The £$ Power of Making Your Customers Cry
”Businesses Lose $75 Billion Due To Poor Customer Service.”
This stat, quoted in a recent Forbes article about a report by New Voice Media, shares that the cost of poor customer service is up a massive $13 billion since the last report in 2016.
I recently experienced such a shocking attitude in a restaurant that it actually made me cry. First time ever, and I can’t even blame it on too much wine!
As a Brit, I am generally quite forgiving and have a wide threshold, giving people a chance to do well and make things right when my experiences aren’t up to scratch. But now and again you come across such shocking coldness, rudeness and apathy that you can’t help but raise it!
Apparently “serial switching” (customers switching due to poor customer service) is on the up, 67% of us do it, and it has increased by 37%. The Forbes article discusses the fact that brands and companies need to do more than just offer the best product at the best price. To really compete they need to create “the positive, emotional experiences that drive customer loyalty.”
My experience of poor customer service is generally with people rather than product. You either get the selfish, moaning, negative unprofessional person or the arrogant, cold, challenging, defensive person. In my recent tearful evening, the service had been so poor throughout the meal that I decided to speak out and asked for the manager…only for the manager to behave like the latter described here. Cold. Defensive. I was so utterly shocked and flabbergasted that I couldn’t pay and get out of there fast enough! I’d never name the establishment here – that’s just unprofessional – but the experience has really opened my eyes to the acute challenges in some human beings and their utter disconnection with emotion in other people. Especially their customers!
In the New Voice Media survey, 86% of customers surveyed said that if there was a positive emotional connection with a customer service agent, they would be willing to continue to do business, only 30% felt that companies currently do that.
The importance of a positive emotional and human connection is highlighted: “Satisfactory is a rating. Loyalty is an emotion.” Creating an emotional connection in any environment and especially a customer one is incredibly easy, even with the most angsty of customers. I’ve listed Courageous Success’s top tips below for creating one. Ultimately, we know that being authentic, opening your gate and letting your guard down with genuine compassion and like for another person will win them over. Even if they hate your product, they don’t have to hate you!
I know that some of you will be desperately trying to find out who made me cry – lol. Rest assured that the universe gave me an incredible example of the worst in not being yourself at work that I have ever experienced. And that’s useful!

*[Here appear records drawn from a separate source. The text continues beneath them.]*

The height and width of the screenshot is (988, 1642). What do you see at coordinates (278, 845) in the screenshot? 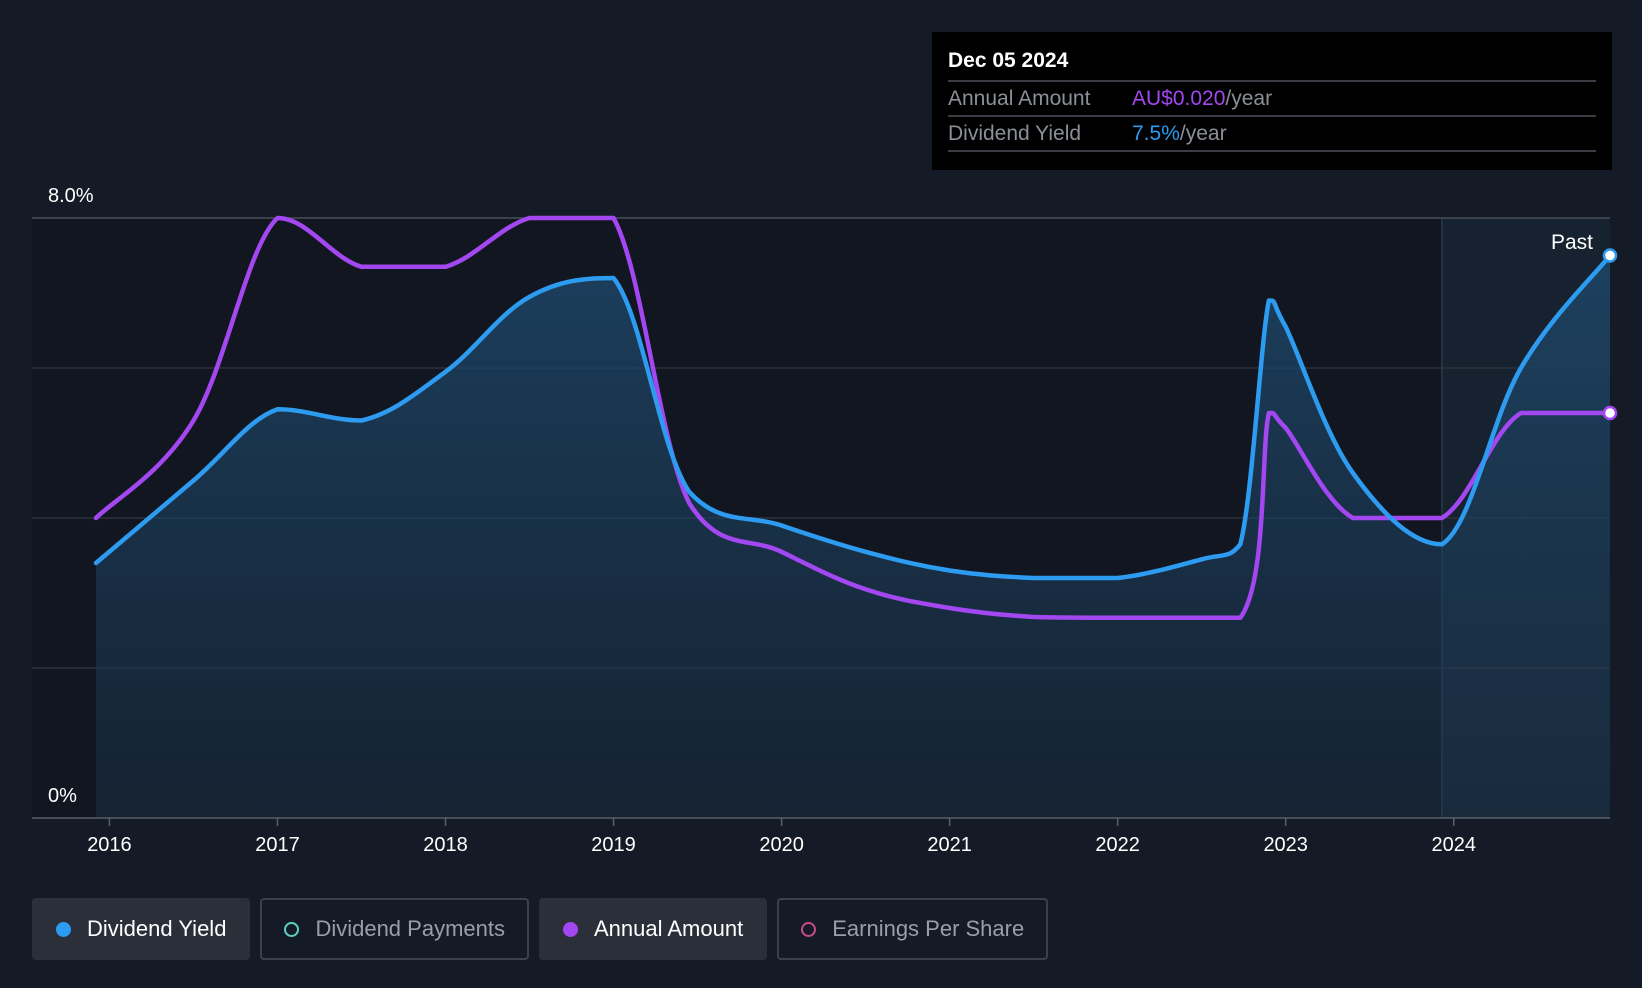
I see `x-tick-label: 2017` at bounding box center [278, 845].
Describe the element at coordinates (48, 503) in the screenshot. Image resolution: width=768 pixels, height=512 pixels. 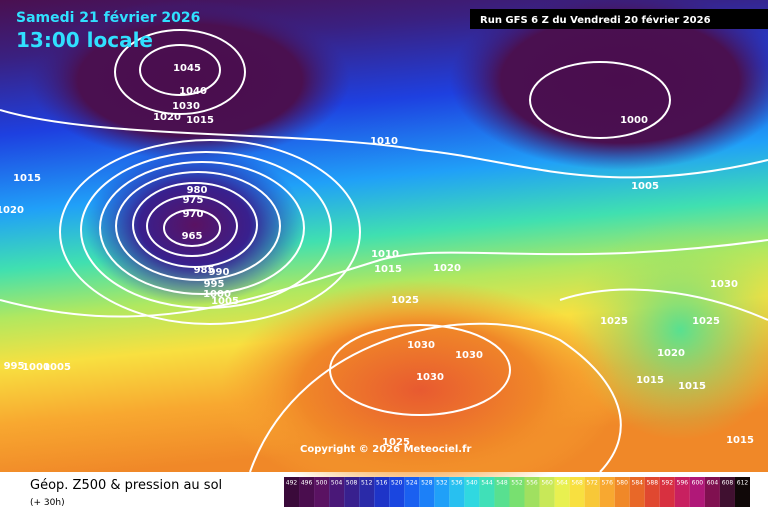
I see `footer-lead: (+ 30h)` at that location.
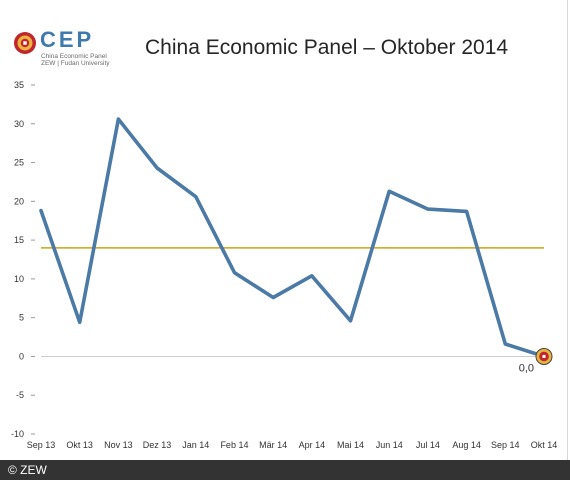 This screenshot has width=570, height=480. I want to click on y-tick-label: 35, so click(19, 85).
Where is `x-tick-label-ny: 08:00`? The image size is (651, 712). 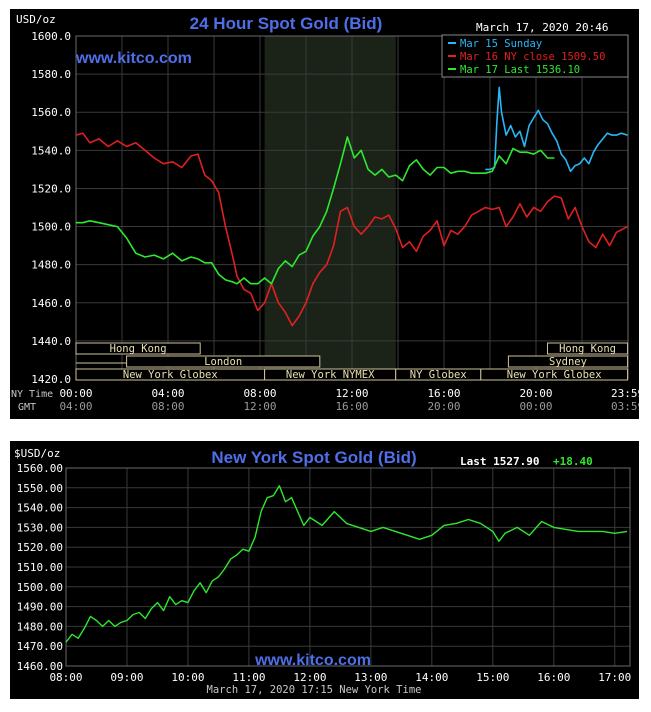 x-tick-label-ny: 08:00 is located at coordinates (260, 394).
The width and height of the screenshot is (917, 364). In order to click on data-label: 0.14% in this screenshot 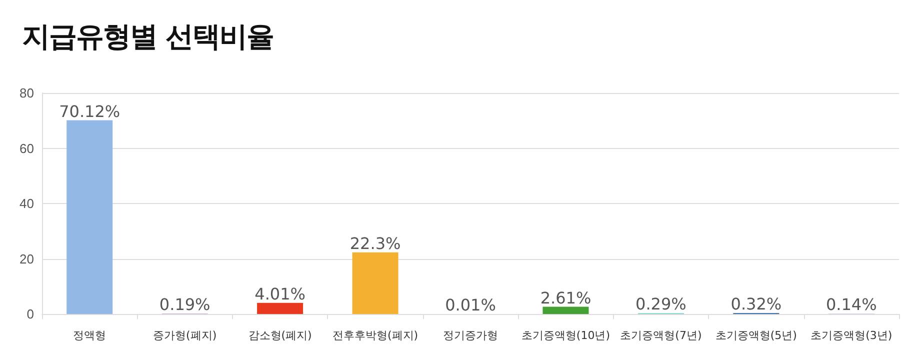, I will do `click(852, 304)`.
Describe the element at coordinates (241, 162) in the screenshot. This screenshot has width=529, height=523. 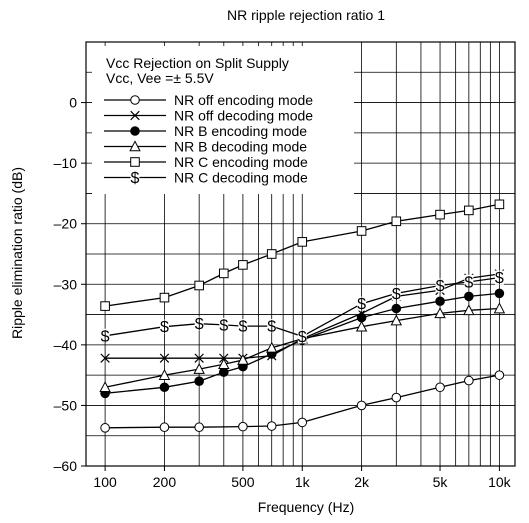
I see `legend-label: NR C encoding mode` at that location.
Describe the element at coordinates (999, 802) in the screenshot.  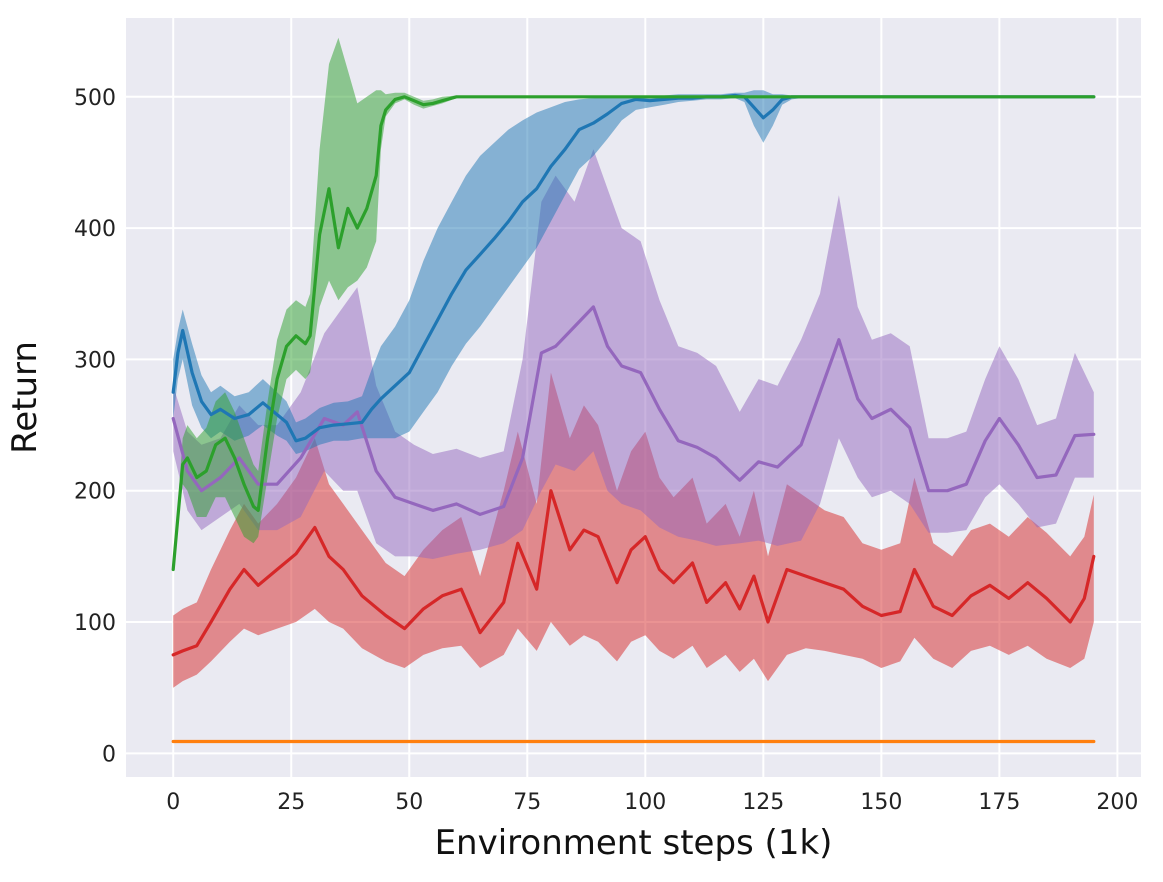
I see `x-tick-label: 175` at that location.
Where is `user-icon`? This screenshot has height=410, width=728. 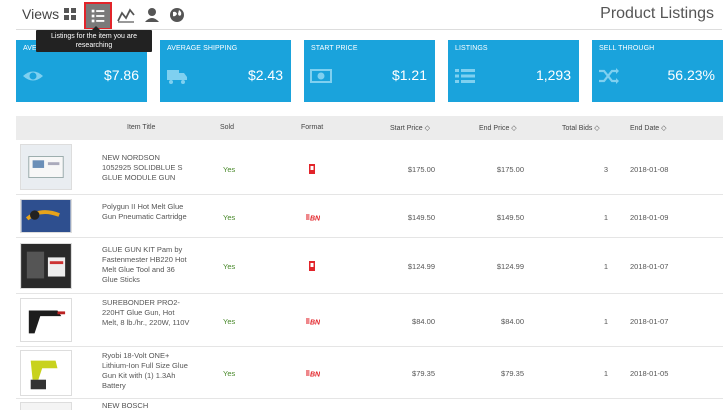
user-icon is located at coordinates (152, 15).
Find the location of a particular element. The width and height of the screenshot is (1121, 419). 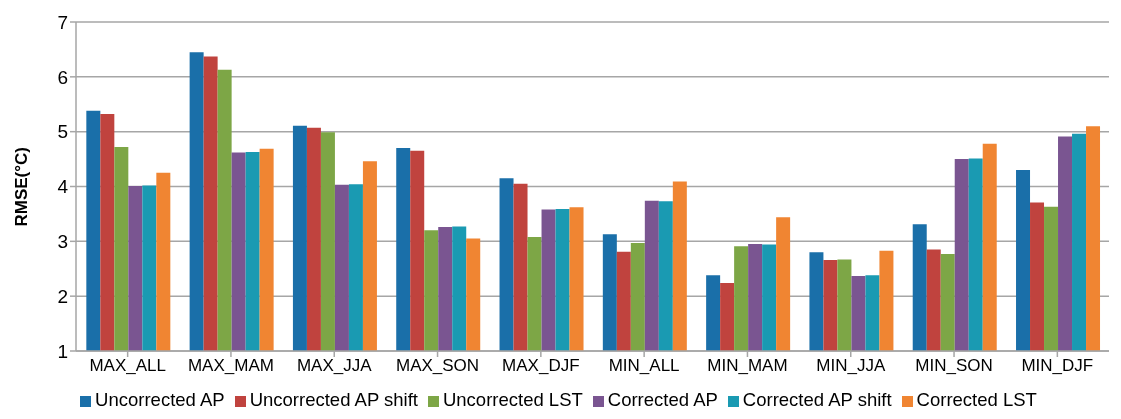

Top tips to create emotional connection at work & with customers;
- Remember what you are there for. To make money and make people happy. You’ll make more of the former if you focus on more of the latter.
- Show people that you like them. Mean it. People are always good, from an iAM Values perspective. See through the challenge and complaint and don’t make this about you or blame others for a challenge. Be open and listen.
- Most of us don’t enjoy conflict. When we create it, most of the time we just want to be heard, be sympathised with and be reassured. So do just that.
- Deliver whatever you do as if it were for your most favourite person in the world. Whether you answer the phone, open doors, drive a taxi, lead a factory, do the accounts. Do it at your very best and make it your mission to make those around you even happier.
- Deliver specialness. Practice asking people about themselves, rather than making the conversation about your experiences. This is not a battle or competition that you have to win.
- Just be yourself, use your natural self, the same person at work as at home and only interact with people as you’d love to be interacted with. #beyourselfatwork
- Consider: what is my personal impact on others? What am I radiating to others? Am I connecting positively and emotionally with people?
Psychology research tells us that giving social support makes us feel good too! We get greater brain benefits from giving than receiving – our brains are wired to feel rewarded more for magnanimity and selflessness than for meanness and selfishness.